I have the equation of the ellipse which is $\frac {x^2}{4r^2}+\frac{y^2}{r^2}=1$ Putting the (4,2) point on the ellipse we get $r^2=8$ so we get the equation $\frac {x^2}{32}+\frac {y^2}8=1$ and the semi-major axis is $\sqrt {32}= 4\sqrt 2$, the semi-minor axis is $\sqrt 8=2\sqrt 2$.
My question is using the value of $r^2=8$ to $\frac {x^2}{4r^2}+\frac{y^2}{r^2}=1$ , how come the semi-major axis is $\sqrt {32}= 4\sqrt 2$ ? and semi-minor axis is $\sqrt 8=2\sqrt 2$?

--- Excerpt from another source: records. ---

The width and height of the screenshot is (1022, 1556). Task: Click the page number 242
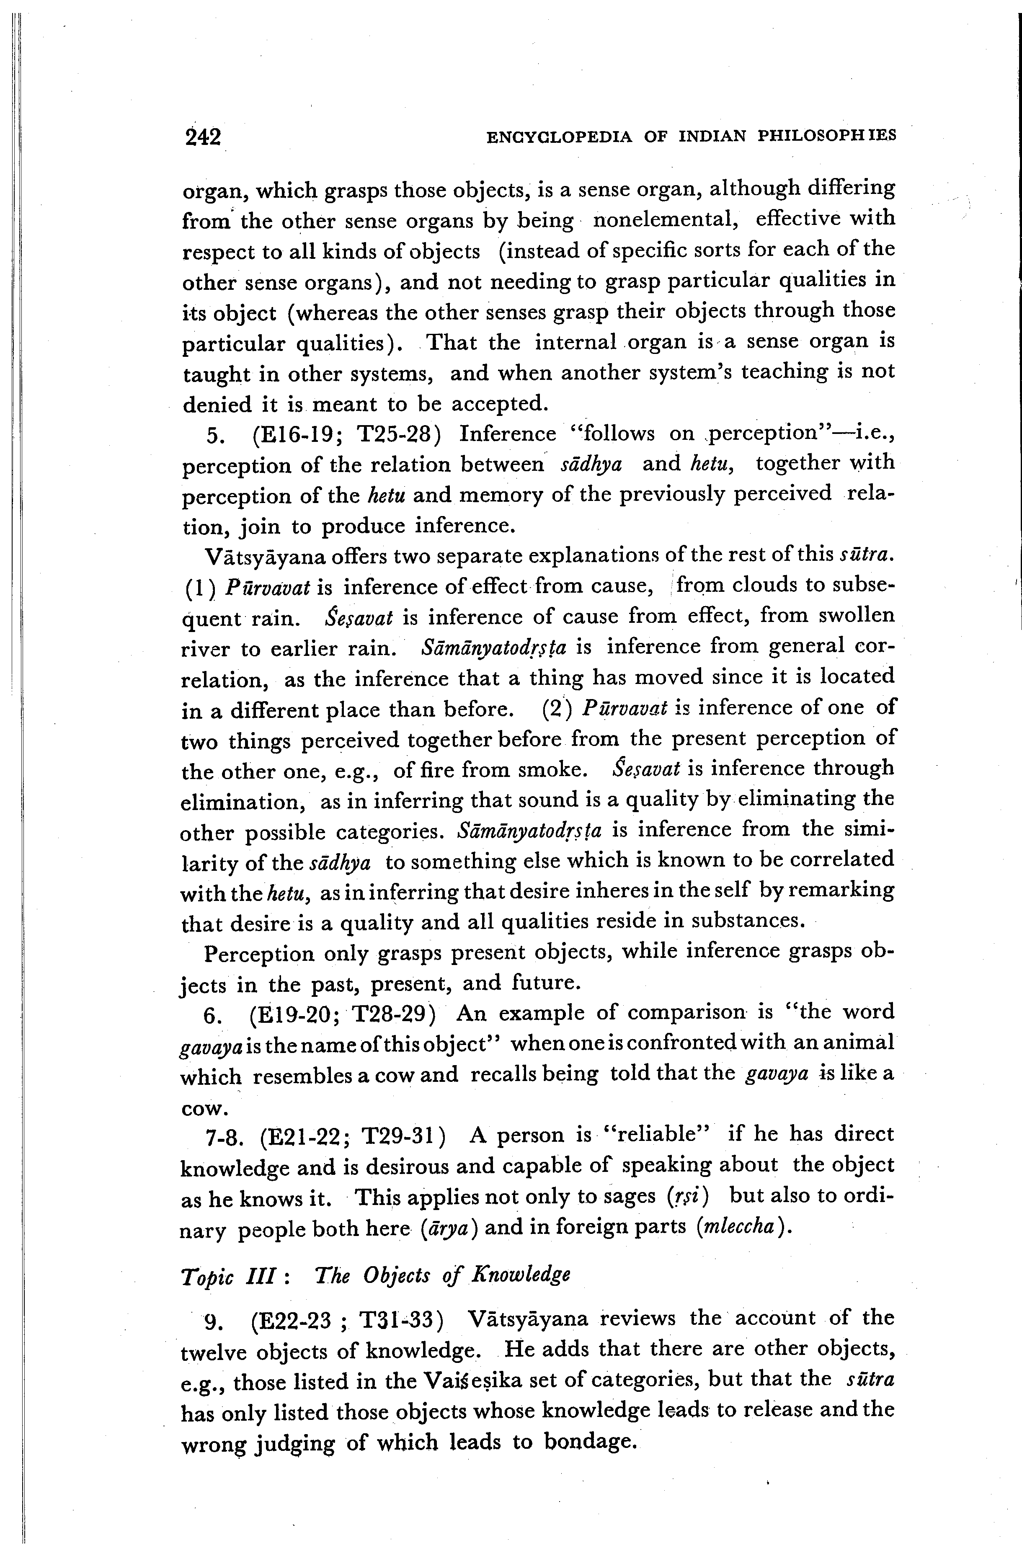[x=204, y=137]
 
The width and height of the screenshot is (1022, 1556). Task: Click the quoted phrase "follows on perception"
[x=713, y=434]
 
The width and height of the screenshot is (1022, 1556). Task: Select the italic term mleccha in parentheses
[x=736, y=1226]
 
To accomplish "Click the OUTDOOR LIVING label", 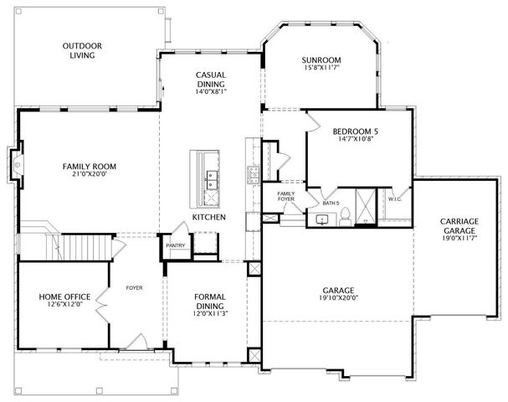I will point(81,50).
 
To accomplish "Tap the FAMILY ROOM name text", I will point(89,167).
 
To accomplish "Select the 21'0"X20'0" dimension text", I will point(89,176).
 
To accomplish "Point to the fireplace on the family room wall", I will point(16,166).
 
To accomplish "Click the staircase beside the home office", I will point(80,246).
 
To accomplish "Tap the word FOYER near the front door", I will point(134,288).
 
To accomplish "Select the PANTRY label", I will point(175,245).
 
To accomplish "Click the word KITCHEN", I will point(208,217).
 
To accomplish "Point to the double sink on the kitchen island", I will point(211,179).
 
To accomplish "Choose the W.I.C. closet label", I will point(395,199).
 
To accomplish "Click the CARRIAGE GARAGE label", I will point(459,226).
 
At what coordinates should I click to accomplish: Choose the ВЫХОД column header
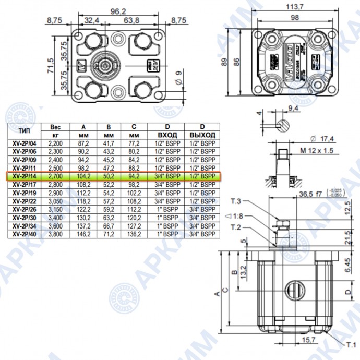tap(202, 134)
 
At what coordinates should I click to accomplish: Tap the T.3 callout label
tap(235, 201)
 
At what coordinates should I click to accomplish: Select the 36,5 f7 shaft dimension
tap(312, 195)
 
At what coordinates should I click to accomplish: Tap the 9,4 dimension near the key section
tap(293, 108)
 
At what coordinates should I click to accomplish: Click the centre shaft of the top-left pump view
tap(106, 65)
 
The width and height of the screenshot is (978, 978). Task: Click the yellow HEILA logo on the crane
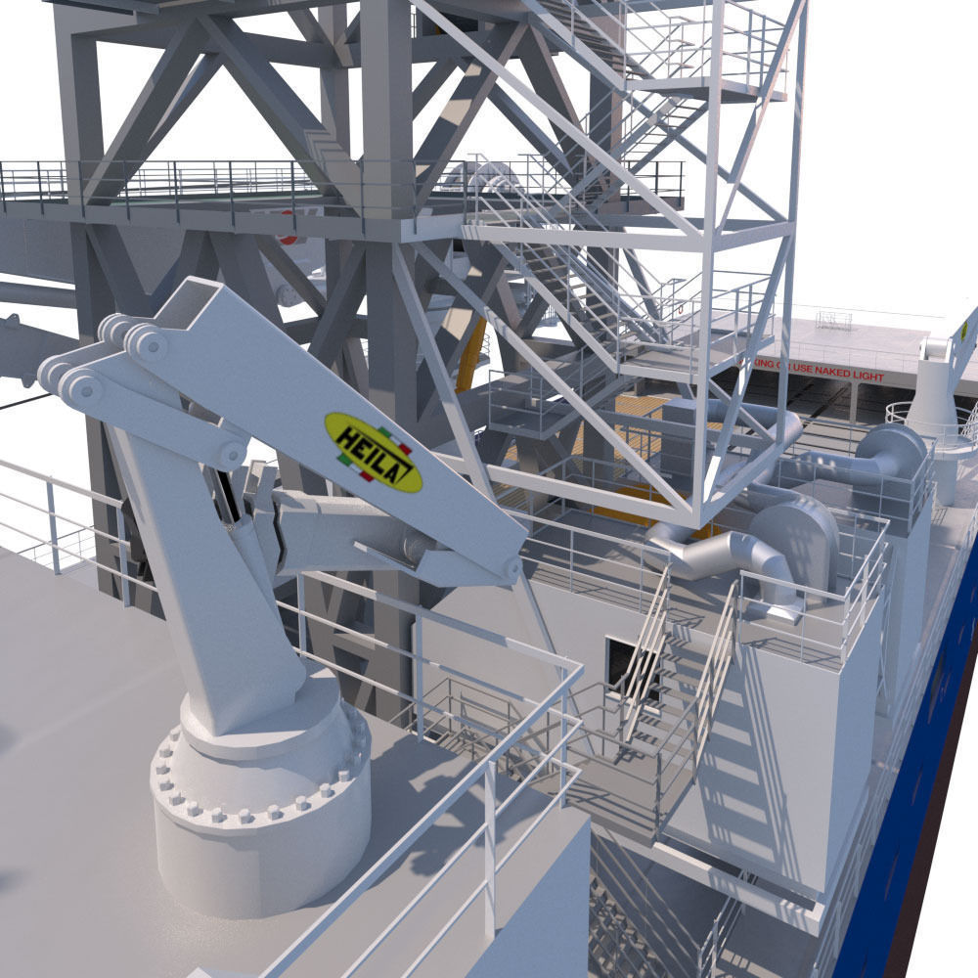(x=373, y=451)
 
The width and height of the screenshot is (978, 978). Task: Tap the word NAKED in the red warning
(x=835, y=377)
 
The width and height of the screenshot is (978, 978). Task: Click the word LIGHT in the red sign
(x=867, y=377)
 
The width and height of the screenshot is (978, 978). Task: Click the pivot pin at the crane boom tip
(x=511, y=568)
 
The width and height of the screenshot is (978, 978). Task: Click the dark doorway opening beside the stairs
(x=619, y=665)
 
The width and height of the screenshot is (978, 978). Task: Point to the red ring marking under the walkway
(x=287, y=235)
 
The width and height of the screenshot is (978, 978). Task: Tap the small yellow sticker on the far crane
(x=963, y=330)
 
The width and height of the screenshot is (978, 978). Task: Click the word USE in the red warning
(x=802, y=376)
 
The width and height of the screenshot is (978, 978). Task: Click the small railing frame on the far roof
(x=832, y=321)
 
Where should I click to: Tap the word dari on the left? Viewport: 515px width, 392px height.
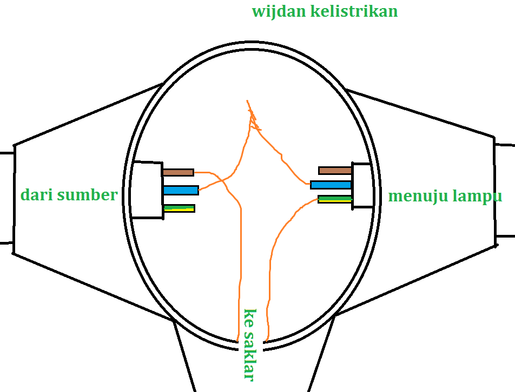tap(37, 195)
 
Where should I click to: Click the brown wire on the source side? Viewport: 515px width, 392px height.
tap(178, 172)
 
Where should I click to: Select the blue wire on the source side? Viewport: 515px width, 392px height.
tap(181, 190)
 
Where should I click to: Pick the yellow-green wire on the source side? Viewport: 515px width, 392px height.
tap(179, 208)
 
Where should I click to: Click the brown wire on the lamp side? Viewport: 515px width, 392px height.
tap(335, 171)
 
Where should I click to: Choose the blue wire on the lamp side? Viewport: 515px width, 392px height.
tap(332, 185)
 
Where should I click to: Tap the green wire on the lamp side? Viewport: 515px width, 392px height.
tap(335, 199)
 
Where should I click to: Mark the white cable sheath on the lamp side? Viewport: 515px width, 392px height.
tap(362, 185)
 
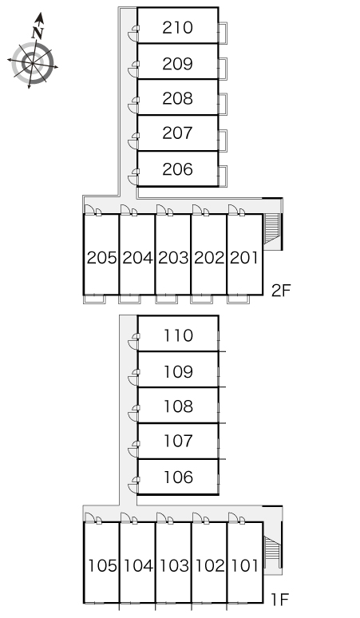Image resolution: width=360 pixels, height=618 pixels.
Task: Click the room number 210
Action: point(177,28)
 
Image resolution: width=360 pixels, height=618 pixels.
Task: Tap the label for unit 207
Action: point(177,133)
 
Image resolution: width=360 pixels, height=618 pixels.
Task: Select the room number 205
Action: point(101,258)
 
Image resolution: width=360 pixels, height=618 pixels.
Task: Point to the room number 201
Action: point(244,258)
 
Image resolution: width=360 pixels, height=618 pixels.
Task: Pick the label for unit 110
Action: point(178,335)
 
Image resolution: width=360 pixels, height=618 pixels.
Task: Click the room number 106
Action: point(178,477)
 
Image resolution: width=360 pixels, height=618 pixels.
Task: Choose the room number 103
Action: point(174,566)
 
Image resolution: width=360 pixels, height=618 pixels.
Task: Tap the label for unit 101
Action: point(244,566)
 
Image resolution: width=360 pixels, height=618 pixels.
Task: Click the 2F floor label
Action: point(281,291)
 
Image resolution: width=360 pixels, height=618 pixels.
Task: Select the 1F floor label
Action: point(280,600)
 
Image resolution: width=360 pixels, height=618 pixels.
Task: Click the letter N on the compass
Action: point(38,32)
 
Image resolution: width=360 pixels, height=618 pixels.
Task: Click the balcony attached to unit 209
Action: point(223,69)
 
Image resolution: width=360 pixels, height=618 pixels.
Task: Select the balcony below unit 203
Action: point(166,299)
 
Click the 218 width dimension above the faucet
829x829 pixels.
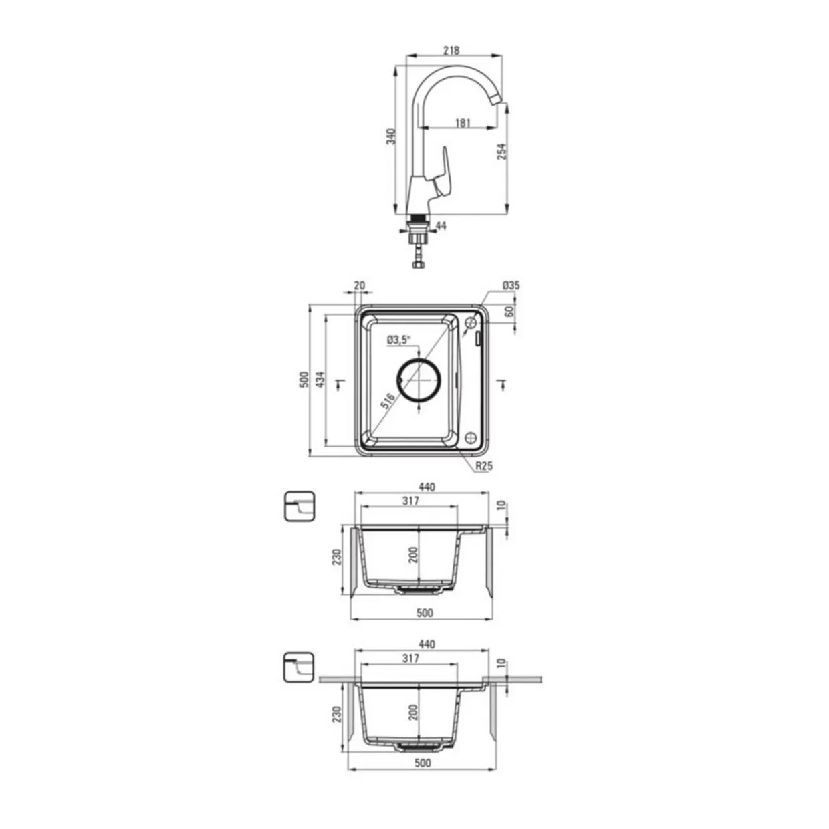[x=452, y=51]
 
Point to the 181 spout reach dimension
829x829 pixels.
[x=463, y=123]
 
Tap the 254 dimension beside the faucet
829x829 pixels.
[x=502, y=152]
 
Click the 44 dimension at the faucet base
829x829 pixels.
[x=441, y=225]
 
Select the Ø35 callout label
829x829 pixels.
[x=511, y=285]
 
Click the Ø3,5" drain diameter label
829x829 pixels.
[x=399, y=340]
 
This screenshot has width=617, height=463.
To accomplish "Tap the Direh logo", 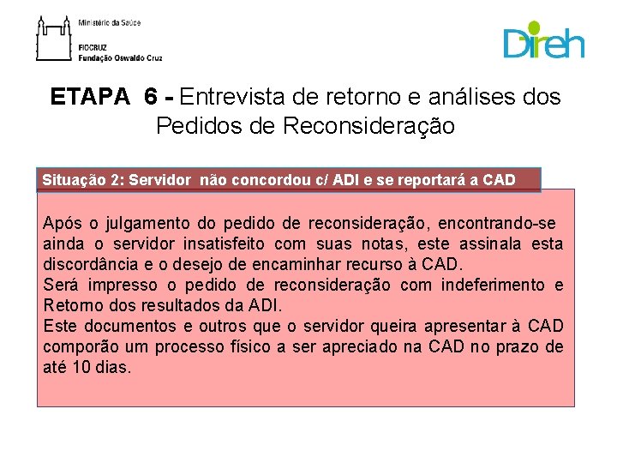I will coord(543,41).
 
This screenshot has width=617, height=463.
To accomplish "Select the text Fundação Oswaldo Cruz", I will coord(119,58).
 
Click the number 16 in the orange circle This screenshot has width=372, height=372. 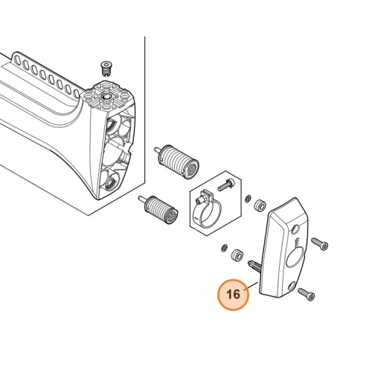point(234,295)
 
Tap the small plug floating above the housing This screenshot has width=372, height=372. point(106,68)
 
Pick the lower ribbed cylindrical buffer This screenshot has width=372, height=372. point(158,208)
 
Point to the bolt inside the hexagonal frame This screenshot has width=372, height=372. point(226,185)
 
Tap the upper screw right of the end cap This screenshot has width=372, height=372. point(320,243)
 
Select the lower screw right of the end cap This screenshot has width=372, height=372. point(307,294)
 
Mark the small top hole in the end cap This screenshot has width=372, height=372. point(295,229)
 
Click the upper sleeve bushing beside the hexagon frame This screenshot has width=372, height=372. point(260,205)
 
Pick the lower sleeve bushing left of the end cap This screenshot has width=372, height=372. point(237,254)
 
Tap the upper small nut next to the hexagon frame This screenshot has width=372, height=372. point(247,199)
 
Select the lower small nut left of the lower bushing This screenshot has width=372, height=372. point(224,248)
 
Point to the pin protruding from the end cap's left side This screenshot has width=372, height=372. point(254,265)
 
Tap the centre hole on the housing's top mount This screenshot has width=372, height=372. point(106,97)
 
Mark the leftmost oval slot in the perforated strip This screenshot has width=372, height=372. point(18,60)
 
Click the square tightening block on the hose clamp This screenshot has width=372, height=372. point(205,196)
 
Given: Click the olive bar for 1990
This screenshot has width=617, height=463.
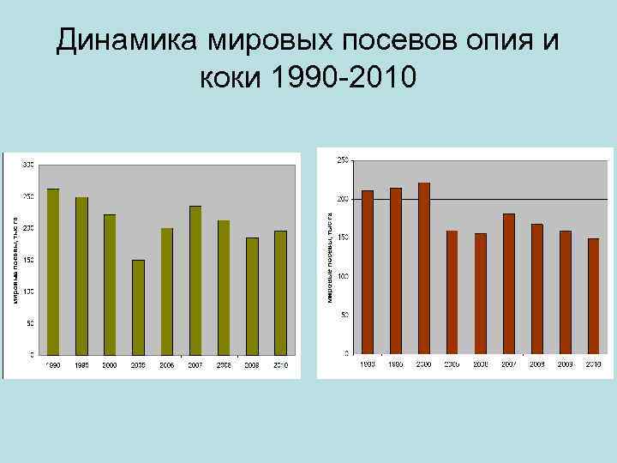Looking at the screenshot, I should click(53, 271).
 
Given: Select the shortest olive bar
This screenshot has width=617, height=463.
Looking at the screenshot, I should click(138, 307).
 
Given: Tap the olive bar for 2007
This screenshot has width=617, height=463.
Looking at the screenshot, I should click(195, 280).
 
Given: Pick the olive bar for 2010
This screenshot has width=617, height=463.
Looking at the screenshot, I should click(280, 292).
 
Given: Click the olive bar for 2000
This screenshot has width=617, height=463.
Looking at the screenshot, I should click(110, 284).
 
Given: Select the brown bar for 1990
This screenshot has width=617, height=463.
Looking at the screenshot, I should click(368, 271).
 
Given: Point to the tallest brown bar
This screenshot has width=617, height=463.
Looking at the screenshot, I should click(424, 268).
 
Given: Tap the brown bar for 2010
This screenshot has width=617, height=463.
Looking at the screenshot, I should click(593, 296).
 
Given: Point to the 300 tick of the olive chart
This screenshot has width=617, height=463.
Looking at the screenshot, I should click(28, 165).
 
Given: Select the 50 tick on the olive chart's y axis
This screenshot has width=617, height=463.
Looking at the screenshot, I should click(30, 323).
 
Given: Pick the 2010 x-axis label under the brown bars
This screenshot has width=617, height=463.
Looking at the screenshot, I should click(593, 364).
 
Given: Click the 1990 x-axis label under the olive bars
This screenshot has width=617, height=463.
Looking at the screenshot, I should click(53, 366).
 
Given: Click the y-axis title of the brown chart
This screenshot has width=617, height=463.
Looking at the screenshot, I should click(330, 256).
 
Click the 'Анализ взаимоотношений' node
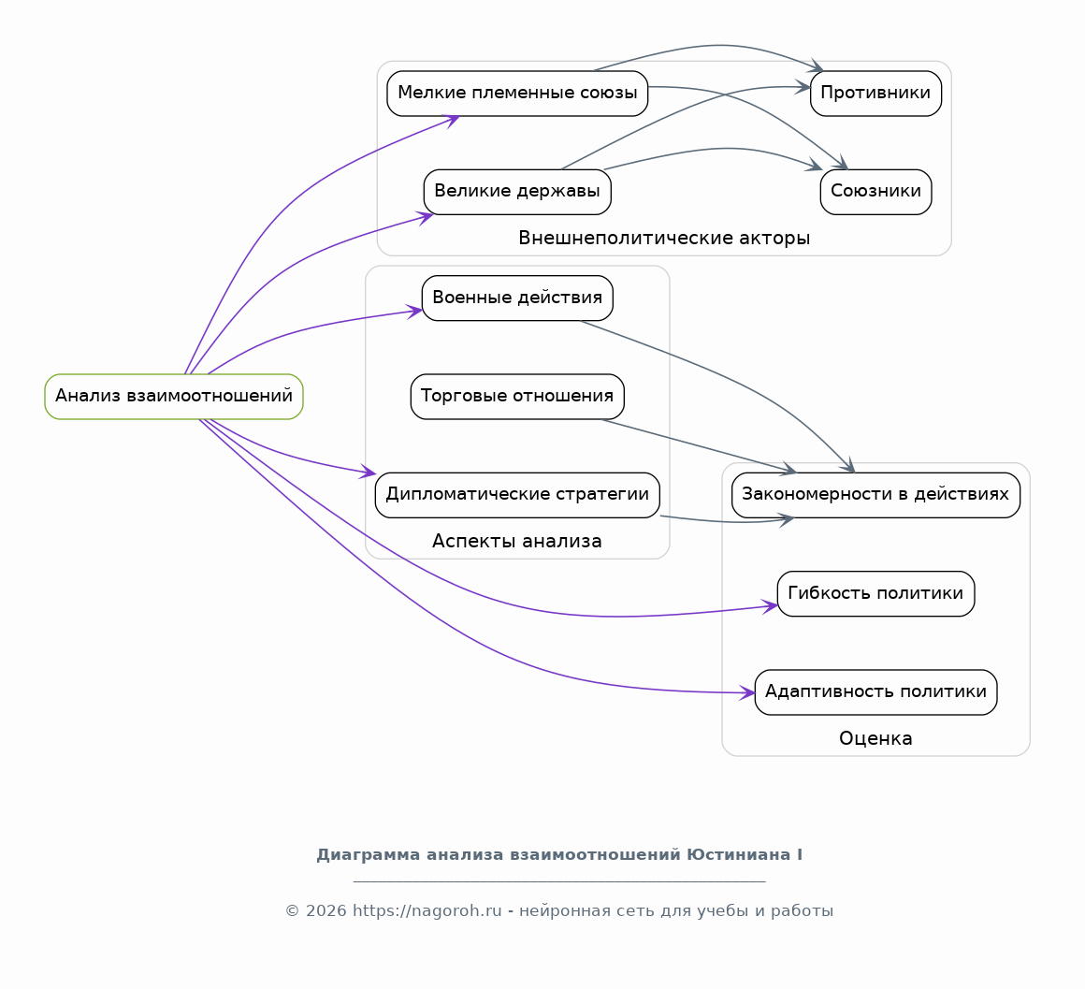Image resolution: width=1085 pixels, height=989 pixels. tap(174, 397)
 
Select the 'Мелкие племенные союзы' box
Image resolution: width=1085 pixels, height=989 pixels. tap(517, 94)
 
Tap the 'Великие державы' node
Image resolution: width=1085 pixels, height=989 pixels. tap(517, 192)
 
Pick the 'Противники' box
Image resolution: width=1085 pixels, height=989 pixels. tap(876, 94)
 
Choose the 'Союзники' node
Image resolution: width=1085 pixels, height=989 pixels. tap(876, 192)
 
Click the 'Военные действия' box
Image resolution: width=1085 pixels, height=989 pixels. tap(517, 298)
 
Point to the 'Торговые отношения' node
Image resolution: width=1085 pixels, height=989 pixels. tap(517, 397)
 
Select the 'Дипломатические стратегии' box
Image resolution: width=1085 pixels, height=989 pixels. tap(517, 495)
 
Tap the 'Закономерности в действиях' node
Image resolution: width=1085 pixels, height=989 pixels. tap(876, 495)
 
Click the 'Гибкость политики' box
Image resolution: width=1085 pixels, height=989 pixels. tap(876, 594)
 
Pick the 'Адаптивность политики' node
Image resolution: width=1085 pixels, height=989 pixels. tap(876, 692)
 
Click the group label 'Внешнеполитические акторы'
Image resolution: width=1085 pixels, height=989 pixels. tap(664, 238)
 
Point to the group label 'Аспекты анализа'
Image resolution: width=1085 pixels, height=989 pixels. tap(517, 541)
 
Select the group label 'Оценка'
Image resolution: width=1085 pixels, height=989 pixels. tap(876, 738)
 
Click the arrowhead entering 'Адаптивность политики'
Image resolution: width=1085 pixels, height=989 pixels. tap(747, 692)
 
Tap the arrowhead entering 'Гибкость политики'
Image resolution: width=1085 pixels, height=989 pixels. tap(770, 606)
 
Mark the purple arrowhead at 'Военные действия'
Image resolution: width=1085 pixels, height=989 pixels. tap(414, 311)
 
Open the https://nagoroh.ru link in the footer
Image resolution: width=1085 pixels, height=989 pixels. tap(427, 910)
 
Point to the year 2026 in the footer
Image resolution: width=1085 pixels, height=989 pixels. tap(326, 910)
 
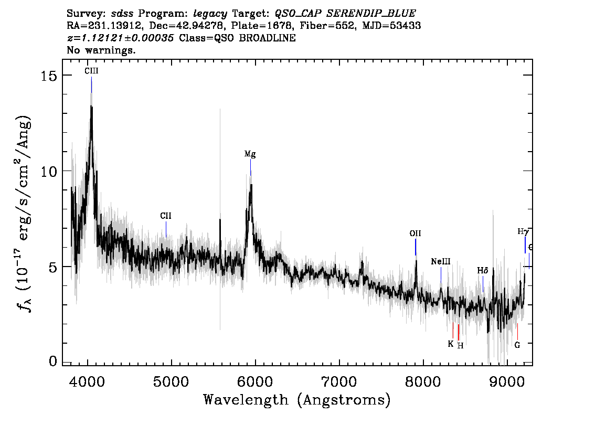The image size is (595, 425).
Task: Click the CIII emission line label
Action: coord(91,71)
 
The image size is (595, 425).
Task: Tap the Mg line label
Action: coord(250,154)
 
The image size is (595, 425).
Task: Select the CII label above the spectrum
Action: coord(166,216)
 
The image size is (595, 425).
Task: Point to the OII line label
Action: coord(415,233)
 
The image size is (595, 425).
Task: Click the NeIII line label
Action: coord(441,261)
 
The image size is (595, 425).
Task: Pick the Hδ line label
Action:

I am puzzled on how to get that answer.
... anyway this question is related to my previous question Finding the Width and Height of Ellipse given an a point and angle
The ellipse is in standard position and orientation, with the axes along the $x$ and $y$ axes. The ellipse meets the $x$-axis at the two points $x=\pm\sqrt{32}$, $y=0$, and meets the $y$-axis at $x=0$, $y=\pm\sqrt{8}$.
The distance from $(-\sqrt{32},0)$ to $(\sqrt{32},0)$ is bigger than the distance between the two $y$-intercepts.
The major axis therefore has length $2\sqrt{32}$, and the semi (half) major axis is half of that.